It’s been a couple of weeks since I returned from annual leave. I have been enjoying catching up with many of you over a virtual brew. Interestingly, those of you I have been speaking to feel like your LinkedIn profile has become invisible. It’s like LinkedIn has completely forgotten you exist.
I did some research at the beginning of the year, which may explain why you feel that LinkedIn no longer loves you. We have officially entered the reasoning engine era of professional networking. A fundamental architectural overhaul known as 360 Brew has completely rewritten the rules of the game. This represents the most significant modification to the platform infrastructure since it first launched.
LinkedIn has moved away from just counting your connections. It now tries to understand the meaning of your professional worth. Your profile has changed from a static page into the main tool the platform uses to read who you are. The system uses this information to check if your experience fits the professional space you want to occupy.

I have spent some time digging into the mechanics of this 360 Brew system to see what is happening under the bonnet. Most of us are used to the old way LinkedIn worked. It viewed your profile as a list of keywords and counted how many people clicked your posts. That approach has been dismantled. The platform has replaced those old calculators with a complex reasoning engine.
Advanced language models power this new system and allow it to read and understand the meaning behind your words. It works like a collection of specialists rather than one single robot. Different parts of the engine specialise in specific domains like software engineering or healthcare regulations. This means the platform is now much better at matching your expertise with the people who need to hear it.
The most significant change is how LinkedIn now views your profile. It conducts a credibility check every time you share an insight or engage with your network. The system cross-references what you are saying with the experience listed on your profile to see if they align. A disconnect between your profile and your activity can cause the platform to limit your visibility. It is a definitive shift from a social graph where who you know matters to an interest graph where what you know defines your reach.

This is why it may feel like your LinkedIn profile is having a bit of an identity crisis. The 360 Brew model looks at much more than just the words in your latest update. It checks the person behind the words. LinkedIn calls this a credibility check. The system cross-references the topic of your work with the data on your profile.
Imagine a Graphic Designer who publishes an article about Quantum Computing. The 360 Brew model detects a disconnect between their expertise and the topic.
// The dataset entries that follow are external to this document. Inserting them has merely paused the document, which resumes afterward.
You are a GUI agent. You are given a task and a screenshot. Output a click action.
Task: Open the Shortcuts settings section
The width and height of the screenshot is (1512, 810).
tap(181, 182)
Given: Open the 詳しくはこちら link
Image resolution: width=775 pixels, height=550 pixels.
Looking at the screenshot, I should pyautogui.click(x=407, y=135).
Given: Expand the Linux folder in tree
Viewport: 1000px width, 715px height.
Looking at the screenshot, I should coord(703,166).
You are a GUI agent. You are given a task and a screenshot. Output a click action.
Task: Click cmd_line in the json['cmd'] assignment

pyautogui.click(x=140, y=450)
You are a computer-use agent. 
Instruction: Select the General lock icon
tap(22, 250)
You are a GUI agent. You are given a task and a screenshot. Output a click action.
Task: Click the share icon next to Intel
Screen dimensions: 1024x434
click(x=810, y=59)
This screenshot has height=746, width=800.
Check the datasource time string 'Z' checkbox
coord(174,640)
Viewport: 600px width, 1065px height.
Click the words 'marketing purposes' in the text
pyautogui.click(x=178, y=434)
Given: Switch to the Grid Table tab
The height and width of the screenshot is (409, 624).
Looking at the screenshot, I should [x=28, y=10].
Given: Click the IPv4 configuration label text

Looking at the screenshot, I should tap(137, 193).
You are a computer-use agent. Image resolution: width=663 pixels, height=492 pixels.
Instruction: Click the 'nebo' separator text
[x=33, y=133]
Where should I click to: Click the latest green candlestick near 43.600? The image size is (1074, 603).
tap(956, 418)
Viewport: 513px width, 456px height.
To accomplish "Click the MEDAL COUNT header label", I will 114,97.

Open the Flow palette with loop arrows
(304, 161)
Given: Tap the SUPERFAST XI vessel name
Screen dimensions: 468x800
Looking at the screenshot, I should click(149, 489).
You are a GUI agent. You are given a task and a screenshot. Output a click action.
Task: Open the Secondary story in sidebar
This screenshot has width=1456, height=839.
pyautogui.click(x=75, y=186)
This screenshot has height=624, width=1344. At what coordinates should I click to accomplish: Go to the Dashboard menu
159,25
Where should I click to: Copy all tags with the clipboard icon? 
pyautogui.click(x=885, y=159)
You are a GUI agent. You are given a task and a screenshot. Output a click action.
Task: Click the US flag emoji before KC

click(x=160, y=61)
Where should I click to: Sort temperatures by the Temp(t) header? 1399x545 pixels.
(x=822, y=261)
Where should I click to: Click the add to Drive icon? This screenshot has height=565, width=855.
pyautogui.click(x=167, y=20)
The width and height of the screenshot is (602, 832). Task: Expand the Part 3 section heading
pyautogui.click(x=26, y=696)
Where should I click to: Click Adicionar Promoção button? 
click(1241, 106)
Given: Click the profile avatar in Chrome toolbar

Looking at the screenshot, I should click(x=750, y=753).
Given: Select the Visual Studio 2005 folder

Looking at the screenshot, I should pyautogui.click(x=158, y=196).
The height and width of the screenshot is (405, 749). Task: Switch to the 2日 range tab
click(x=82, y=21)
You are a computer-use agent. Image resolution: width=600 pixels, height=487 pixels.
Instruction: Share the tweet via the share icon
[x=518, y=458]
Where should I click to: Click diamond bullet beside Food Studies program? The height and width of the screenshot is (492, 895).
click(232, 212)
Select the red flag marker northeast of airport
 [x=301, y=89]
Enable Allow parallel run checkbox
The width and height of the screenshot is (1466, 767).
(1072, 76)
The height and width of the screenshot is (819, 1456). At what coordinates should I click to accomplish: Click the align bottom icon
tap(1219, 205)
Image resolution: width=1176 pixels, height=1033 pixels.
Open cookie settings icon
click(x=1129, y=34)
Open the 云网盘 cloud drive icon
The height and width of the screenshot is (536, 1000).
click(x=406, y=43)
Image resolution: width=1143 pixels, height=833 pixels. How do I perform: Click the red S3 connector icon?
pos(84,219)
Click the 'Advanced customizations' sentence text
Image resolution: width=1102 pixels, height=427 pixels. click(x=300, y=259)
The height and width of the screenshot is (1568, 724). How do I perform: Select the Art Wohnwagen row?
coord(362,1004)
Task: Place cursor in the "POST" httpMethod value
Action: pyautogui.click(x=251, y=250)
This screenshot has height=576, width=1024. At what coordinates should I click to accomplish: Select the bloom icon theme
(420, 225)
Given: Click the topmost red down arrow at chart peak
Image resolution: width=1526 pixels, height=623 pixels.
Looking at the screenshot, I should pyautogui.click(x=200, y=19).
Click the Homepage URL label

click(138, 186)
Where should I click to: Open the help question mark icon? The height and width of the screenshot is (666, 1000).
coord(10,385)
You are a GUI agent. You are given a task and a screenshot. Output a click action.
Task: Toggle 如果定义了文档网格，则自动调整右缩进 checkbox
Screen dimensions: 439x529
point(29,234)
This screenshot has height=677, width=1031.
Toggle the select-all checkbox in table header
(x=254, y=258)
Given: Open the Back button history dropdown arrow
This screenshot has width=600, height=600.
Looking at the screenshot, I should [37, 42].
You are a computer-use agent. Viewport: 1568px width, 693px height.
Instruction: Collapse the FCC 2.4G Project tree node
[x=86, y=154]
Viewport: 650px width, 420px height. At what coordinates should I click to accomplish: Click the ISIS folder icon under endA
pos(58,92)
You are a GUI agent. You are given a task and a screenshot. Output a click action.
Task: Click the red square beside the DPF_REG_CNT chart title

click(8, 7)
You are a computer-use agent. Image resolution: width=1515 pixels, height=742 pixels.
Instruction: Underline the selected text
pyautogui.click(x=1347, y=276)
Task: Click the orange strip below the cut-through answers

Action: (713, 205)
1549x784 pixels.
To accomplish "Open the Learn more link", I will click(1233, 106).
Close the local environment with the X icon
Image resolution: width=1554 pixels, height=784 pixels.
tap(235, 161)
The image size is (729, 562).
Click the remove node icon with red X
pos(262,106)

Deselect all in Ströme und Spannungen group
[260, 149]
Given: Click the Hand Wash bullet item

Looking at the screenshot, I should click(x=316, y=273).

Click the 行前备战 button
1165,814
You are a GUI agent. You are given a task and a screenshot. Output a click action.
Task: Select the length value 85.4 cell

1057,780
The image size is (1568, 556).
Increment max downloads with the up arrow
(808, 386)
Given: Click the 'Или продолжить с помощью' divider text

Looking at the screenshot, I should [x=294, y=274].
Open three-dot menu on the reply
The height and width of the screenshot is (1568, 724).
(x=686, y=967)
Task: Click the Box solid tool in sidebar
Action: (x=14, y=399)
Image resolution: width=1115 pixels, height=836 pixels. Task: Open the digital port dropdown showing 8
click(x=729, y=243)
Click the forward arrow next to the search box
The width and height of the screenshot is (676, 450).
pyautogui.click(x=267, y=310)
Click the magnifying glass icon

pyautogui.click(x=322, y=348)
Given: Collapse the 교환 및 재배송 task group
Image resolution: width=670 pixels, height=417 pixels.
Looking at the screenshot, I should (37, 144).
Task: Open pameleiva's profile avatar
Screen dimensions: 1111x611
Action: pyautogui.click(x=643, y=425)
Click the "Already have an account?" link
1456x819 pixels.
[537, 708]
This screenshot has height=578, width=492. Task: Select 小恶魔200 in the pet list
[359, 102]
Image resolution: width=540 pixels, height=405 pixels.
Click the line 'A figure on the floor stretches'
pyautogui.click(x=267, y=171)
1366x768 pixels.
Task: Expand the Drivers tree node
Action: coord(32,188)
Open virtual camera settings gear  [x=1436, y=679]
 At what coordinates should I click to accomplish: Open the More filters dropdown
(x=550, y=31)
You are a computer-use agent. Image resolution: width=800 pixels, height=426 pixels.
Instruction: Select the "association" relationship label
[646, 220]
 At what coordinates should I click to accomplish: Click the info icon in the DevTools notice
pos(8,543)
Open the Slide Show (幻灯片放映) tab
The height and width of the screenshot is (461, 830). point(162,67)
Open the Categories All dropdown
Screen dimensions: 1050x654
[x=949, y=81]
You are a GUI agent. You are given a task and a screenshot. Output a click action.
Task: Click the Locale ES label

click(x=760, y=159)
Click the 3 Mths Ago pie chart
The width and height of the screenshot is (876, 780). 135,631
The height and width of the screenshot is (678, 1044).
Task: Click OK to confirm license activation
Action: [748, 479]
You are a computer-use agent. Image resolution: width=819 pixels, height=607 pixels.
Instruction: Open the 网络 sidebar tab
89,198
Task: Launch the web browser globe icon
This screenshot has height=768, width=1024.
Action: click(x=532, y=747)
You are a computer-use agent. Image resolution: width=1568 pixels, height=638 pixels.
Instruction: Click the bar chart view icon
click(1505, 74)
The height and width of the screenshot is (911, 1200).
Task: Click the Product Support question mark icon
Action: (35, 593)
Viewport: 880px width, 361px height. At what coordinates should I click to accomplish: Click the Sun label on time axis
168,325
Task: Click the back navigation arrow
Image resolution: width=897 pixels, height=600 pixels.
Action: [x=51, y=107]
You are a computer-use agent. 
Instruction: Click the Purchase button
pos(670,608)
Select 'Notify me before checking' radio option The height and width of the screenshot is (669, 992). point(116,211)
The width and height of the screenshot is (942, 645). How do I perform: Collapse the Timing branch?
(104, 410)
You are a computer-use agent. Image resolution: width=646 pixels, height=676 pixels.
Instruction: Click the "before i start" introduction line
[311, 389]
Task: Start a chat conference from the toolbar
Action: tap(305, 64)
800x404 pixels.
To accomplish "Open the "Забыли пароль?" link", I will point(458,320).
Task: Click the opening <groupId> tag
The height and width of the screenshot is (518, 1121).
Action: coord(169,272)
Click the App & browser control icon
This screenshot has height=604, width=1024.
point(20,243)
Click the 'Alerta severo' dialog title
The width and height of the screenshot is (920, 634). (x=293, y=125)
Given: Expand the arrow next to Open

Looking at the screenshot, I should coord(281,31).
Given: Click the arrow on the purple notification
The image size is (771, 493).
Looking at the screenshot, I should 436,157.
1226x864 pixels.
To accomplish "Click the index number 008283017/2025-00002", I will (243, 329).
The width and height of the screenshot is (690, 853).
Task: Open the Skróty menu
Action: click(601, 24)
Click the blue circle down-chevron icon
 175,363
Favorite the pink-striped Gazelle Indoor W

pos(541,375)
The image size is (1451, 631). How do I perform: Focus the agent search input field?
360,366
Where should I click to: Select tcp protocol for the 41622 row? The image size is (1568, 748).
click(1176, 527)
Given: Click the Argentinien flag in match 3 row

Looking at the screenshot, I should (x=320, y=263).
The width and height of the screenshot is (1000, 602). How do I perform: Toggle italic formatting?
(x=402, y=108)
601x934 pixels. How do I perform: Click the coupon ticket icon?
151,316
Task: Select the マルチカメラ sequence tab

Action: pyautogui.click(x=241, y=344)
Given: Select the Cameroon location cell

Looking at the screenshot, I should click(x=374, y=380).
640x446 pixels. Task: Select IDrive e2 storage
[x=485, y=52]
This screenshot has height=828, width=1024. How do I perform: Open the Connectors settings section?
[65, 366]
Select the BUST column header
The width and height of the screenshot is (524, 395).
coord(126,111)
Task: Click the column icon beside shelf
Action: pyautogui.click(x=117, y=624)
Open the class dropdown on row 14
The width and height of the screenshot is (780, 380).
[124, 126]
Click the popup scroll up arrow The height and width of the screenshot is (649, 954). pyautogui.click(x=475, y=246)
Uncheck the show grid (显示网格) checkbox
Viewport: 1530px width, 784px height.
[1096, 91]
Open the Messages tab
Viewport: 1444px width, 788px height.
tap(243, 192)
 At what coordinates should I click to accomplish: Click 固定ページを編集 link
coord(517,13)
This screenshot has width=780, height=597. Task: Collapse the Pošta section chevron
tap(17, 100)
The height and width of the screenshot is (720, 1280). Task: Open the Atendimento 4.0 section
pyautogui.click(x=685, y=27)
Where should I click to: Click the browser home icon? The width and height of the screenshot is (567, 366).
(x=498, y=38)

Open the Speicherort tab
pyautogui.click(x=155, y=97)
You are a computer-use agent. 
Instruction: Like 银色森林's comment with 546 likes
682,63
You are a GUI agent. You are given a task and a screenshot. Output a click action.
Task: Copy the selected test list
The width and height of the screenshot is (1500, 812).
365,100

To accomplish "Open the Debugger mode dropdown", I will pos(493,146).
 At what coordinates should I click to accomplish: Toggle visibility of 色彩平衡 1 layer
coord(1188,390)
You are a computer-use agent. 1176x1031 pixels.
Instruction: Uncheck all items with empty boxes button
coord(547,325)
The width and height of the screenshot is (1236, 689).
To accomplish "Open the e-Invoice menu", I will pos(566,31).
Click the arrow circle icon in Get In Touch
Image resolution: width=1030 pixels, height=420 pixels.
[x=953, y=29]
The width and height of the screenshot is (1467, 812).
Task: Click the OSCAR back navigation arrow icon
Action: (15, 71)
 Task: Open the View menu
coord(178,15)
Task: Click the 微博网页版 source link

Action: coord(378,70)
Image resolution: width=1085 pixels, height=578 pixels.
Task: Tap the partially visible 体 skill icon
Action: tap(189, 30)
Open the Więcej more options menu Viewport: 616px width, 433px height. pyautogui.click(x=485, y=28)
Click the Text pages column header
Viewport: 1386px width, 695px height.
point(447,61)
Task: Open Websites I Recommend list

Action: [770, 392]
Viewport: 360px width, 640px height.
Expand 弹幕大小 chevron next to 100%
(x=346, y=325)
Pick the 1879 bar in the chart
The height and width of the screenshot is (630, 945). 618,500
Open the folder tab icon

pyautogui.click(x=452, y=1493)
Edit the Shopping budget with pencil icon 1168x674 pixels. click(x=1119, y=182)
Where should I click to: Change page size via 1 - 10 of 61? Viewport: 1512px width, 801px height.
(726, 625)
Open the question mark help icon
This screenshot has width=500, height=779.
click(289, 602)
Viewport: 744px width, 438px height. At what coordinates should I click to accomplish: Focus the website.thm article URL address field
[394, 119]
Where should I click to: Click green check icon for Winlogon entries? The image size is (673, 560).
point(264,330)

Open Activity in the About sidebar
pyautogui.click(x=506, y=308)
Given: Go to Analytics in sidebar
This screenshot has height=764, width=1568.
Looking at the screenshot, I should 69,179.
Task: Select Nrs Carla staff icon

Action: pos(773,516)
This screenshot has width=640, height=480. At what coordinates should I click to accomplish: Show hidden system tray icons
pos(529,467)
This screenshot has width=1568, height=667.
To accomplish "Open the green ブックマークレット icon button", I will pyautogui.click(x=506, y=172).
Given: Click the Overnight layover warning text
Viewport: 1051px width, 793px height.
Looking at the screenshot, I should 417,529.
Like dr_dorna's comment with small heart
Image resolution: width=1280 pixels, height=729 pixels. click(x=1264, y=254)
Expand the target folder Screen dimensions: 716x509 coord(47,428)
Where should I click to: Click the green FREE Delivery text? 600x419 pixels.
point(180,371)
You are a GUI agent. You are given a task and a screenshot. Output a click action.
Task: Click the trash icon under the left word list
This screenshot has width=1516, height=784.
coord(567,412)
This gap reduces the distribution of their work. The platform wants you to stay in your lane. It rewards those who show consistent subject matter expertise. This mechanism filters out generic content and rewards the real experts.
Your profile is now the primary ranking signal for everything you do. It acts as a data source for the reasoning engine. Optimising your profile is about more than just looking good to a human recruiter. It is about being readable to the AI. You want to make sure the algorithm can clearly label you as an expert in your specific niche. Being a top voice in a narrow field is much better than being a generalist in a crowded room.

When was the last time you updated your LinkedIn profile?
I often find that senior profiles get left behind while people are busy doing the work. You might now be operating at a high level while your profile still reflects the person you were five years ago. This creates a problem for the 360 Brew system because it builds a Member Summary of you by reading your headline, about section, and experience. If these sections are out of date, the reasoning engine cannot verify your current seniority or authority.
Getting your profile ready for this new era is about becoming classifiable to the algorithm. You can start by looking at your headline and ensuring it uses clear terms that the system recognises as professional entities. Avoid vague metaphors like "Guru" or "Alchemist" because they stop the AI from understanding your specific niche. Your about section needs to act as an executive summary that explicitly lists your skills and the industries you serve.
The system also looks at your past roles to build a knowledge graph of your authority. Detailed descriptions of your projects and the tools you use help the model verify that you are the expert you say you are. Once your profile is aligned with your current level, the algorithm can accurately match you with the right professional audiences. Sticking to these core topics for about ninety days allows the platform to build a stable confidence interval around your expertise. This authority-first strategy helps you move past the reach recession by proving your value to the reasoning engine every time you engage.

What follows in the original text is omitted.